EXERCISE DIRECTIONS =>
Which lines in the records below contain the word "computer"? Copy each one out.

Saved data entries
______________________________

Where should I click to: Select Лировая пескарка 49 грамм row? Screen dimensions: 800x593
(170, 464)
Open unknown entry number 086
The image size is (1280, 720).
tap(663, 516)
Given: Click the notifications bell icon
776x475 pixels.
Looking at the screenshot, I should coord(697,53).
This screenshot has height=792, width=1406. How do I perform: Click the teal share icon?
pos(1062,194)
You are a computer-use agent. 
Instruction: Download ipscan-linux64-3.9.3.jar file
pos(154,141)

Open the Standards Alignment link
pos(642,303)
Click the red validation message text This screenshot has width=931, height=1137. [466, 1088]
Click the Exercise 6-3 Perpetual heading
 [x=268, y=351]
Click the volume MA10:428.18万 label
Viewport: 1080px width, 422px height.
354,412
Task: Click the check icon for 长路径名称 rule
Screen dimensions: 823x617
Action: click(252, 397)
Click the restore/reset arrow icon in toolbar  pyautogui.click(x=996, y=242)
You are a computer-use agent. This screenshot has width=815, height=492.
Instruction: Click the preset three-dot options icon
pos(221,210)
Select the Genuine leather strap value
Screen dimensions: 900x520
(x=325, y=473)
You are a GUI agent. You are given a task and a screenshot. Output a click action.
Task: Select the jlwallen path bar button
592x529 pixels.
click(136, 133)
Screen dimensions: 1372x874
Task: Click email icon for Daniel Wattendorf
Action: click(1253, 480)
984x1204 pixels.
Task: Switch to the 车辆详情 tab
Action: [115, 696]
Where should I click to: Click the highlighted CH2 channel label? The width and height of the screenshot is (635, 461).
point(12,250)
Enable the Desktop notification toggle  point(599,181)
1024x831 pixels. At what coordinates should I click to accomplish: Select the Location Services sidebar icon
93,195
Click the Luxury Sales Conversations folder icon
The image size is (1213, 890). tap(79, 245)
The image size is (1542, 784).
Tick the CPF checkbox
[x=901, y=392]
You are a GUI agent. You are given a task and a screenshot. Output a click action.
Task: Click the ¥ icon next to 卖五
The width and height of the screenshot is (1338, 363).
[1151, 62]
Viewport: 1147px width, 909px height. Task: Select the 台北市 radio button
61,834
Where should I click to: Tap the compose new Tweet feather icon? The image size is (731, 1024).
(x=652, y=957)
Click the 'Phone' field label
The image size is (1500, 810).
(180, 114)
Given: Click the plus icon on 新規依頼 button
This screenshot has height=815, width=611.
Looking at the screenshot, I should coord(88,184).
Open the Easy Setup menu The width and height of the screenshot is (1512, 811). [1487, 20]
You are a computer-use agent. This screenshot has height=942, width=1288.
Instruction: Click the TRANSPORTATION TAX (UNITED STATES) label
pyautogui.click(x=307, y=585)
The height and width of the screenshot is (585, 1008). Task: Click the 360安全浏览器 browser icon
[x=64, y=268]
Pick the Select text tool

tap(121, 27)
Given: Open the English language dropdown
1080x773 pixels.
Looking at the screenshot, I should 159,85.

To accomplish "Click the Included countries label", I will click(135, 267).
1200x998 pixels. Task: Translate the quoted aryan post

______________________________

SOLUTION FOR THIS EXERCISE =>
You are a computer-use agent. 
You are a computer-use agent. This screenshot has width=815, height=492.
You are a computer-use agent. This screenshot has height=942, width=1288.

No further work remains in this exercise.